■ **提示文**
アリアが「成人式はいかがでしたか?」と尋ねると
「いろいろあったんです!」「私たちも今日聞こうと思って!」「サラお嬢様の話を!」と目を輝かせて言う。
「サラお嬢様がどうしたんですか?」
(この反応・・・成功したのねサラ・・・!)
「聞きたいことがたくさんあるのに今日に限って遅いですね」「たしかに」
「遅れてすみません~!」とサラは花束を抱えながら部屋に入ってきた。
「サラお嬢様~!」「なにかあったんですか?その花束は?」
「行く途中でお客様が・・・」
「お客様ですか?」
「えっと・・・侯爵様のお使いの方がいらして・・・」とサラが言う。
「やっぱり!あのときビンセント侯爵様といましたよね?」
「なにがあったんですか!?」
「それが・・・私がハンカチを落としてしまって振り返ったら・・・侯爵様が拾ってくださって」
「でも・・・すぐには返してくださらずこのハンカチをくれないかと聞かれて・・・お持ちくださいと・・・」
「それからダンスを申し込まれて無愛想な方だと思っていましたがとても優しかったです」
(ビンセント侯爵・・・成人になる前から侯爵になって仕事ばかりの人だと聞いていた。女性とも関わりを持たずパーティーにも参加しなかった。成人式は家紋の代表だから参加せざるをえなかったのだろう)
「今日はネックレスと花束をいただいて今度は・・・雪が溶けるまえに一緒に湖に散歩に行きたいとお手紙を・・・」
(思ったよりロマンチストなのね。ハンカチで一目惚れするのもビックリだけど)とアリアは思う。
「新しいドレスを買わないと!」「ネックレスに合うものがいいですね!」

■ **データ行**
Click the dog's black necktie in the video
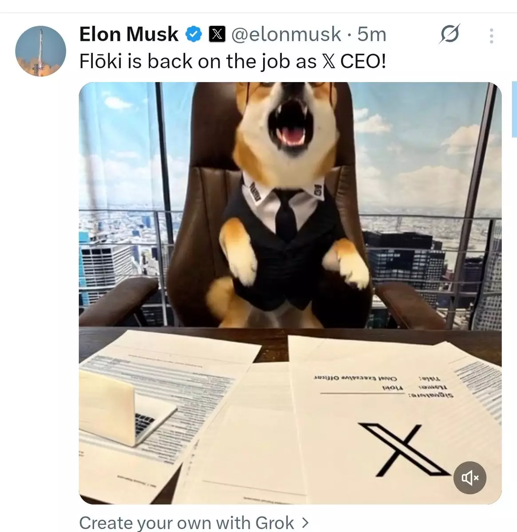 (285, 213)
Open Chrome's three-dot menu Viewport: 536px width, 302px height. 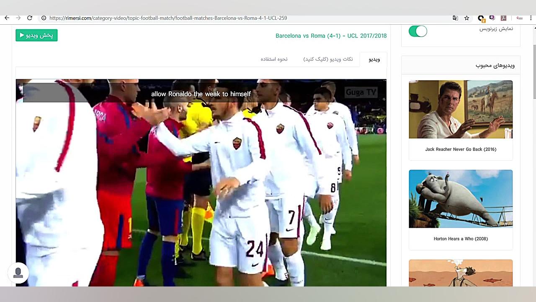[x=531, y=18]
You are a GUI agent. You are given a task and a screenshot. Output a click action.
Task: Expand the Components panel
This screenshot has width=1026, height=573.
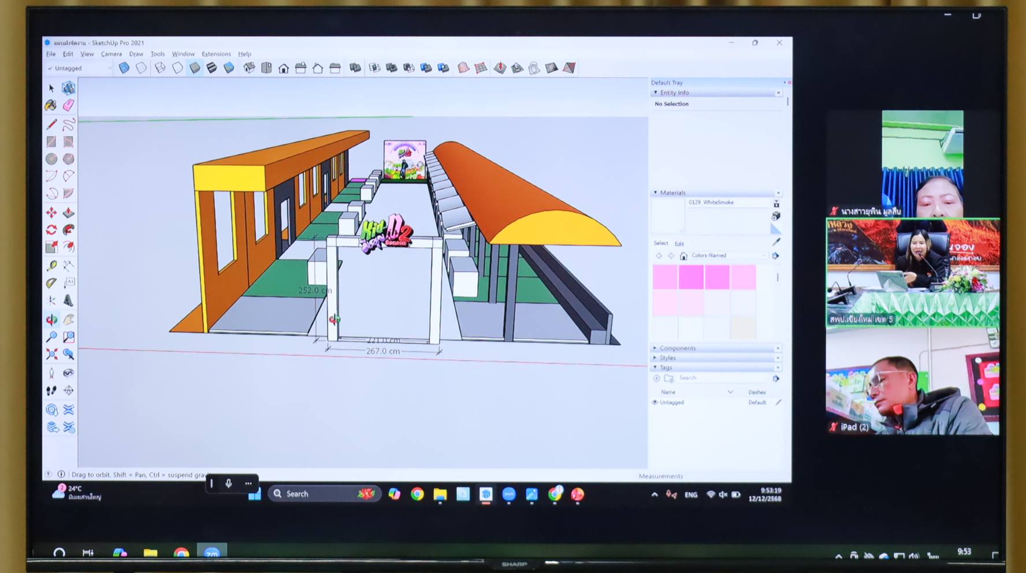(x=677, y=348)
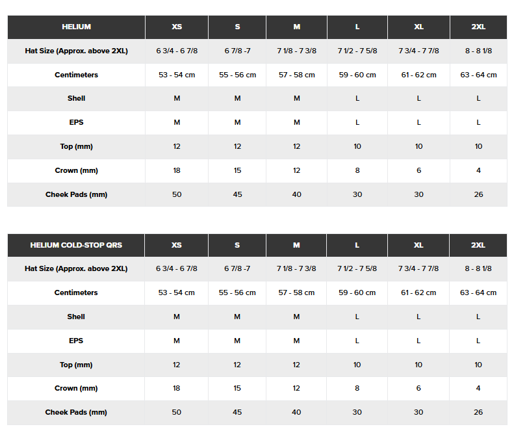Image resolution: width=514 pixels, height=442 pixels.
Task: Select the Cheek Pads (mm) label in HELIUM table
Action: (x=76, y=194)
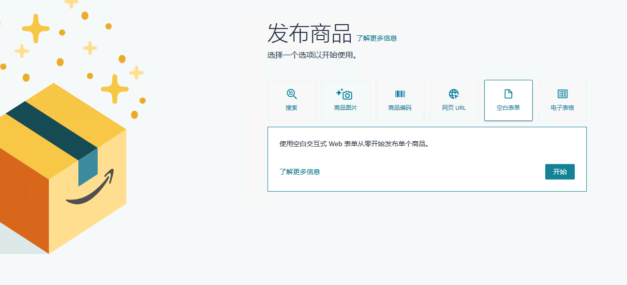This screenshot has width=627, height=285.
Task: Open 了解更多信息 link inside the description panel
Action: coord(299,172)
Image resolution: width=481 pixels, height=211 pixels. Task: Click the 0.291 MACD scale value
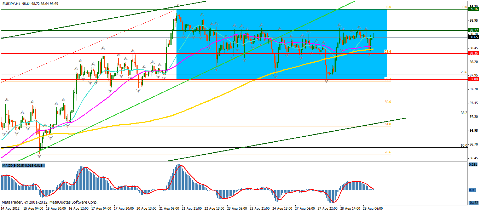(473, 165)
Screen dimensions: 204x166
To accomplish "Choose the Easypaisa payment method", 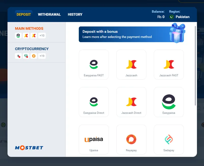I will tap(169, 102).
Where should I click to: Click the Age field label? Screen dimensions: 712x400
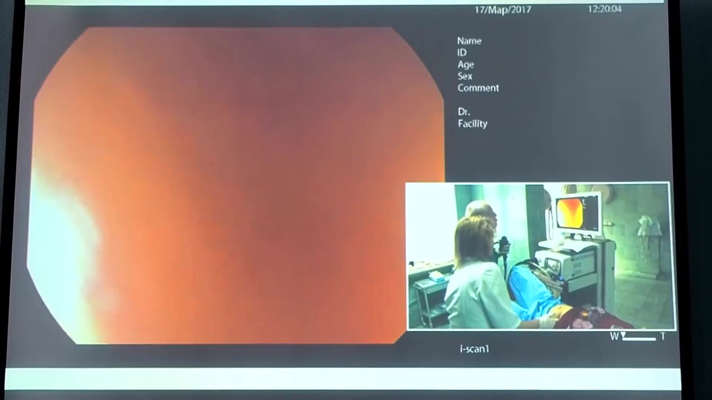(465, 64)
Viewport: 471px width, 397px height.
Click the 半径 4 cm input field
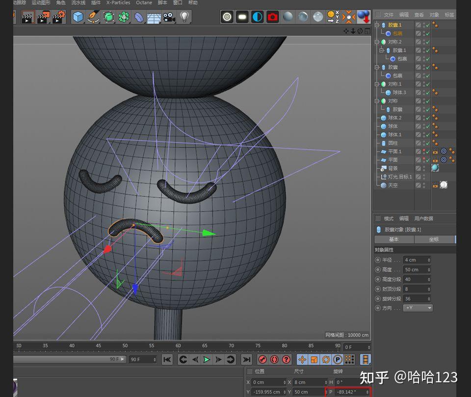[x=415, y=260]
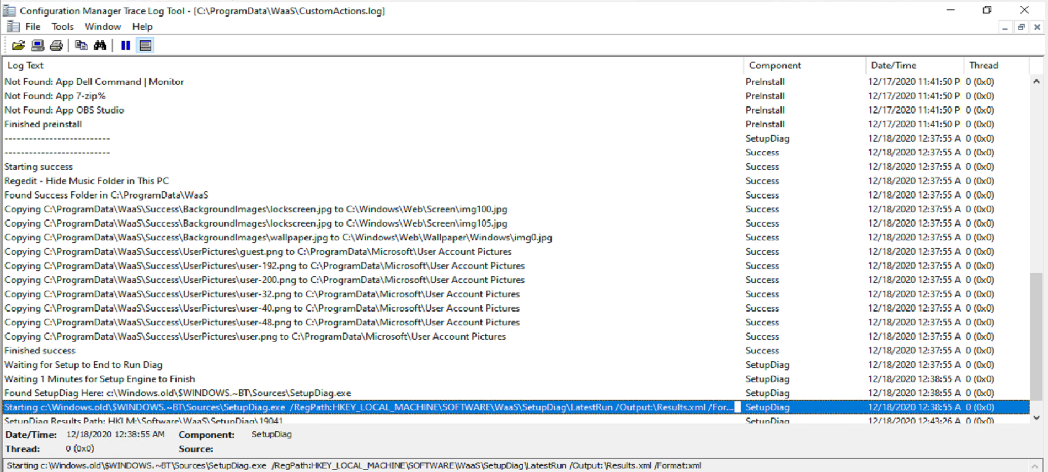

■ **必要な作業**
[A] サラと侯爵の物語に名前が出てくる人物を、すべて挙げてください。
[B] サラと侯爵の物語を、最後の文の直後から書き継ぐこと。

■ **解答一覧**
[A] アリア、サラ、ビンセント侯爵

[B]
「サラお嬢様はどんなお気持ちですか?」
「えっ?」
「サラお嬢様も侯爵様がお好きですか?」とアリアが尋ねる。
「当たり前よ~ビンセント侯爵なんだもの!」「王宮の次にお偉い方ですからね!」と周りのお嬢様たちが言う。
「私は侯爵様のことはわかりませんが話を聞くかぎり悪い方ではないと思います。それよりもサラお嬢様にとって幸せだと思える方を選んでほしいです」
「アリアお嬢様・・・まだ自分の気持ちを確認していませんでした。ありがとうございます」
「私は本当にサラお嬢様に幸せになってほしくて・・・」
「アリアお嬢様とお揃いのハンカチのおかげです」
(侯爵・・・?子爵家で・・・とくに美人でもないのに侯爵と?
私の外見はそこまで悪くないはず・・・貴族の集まりに出られれば私にも・・・チャンスがあるかも・・・!)
アニーは微かに震えながら考える。
(アニー覚えておきなさい。あなたのその願いを叶えてあげられるのは私だけよ)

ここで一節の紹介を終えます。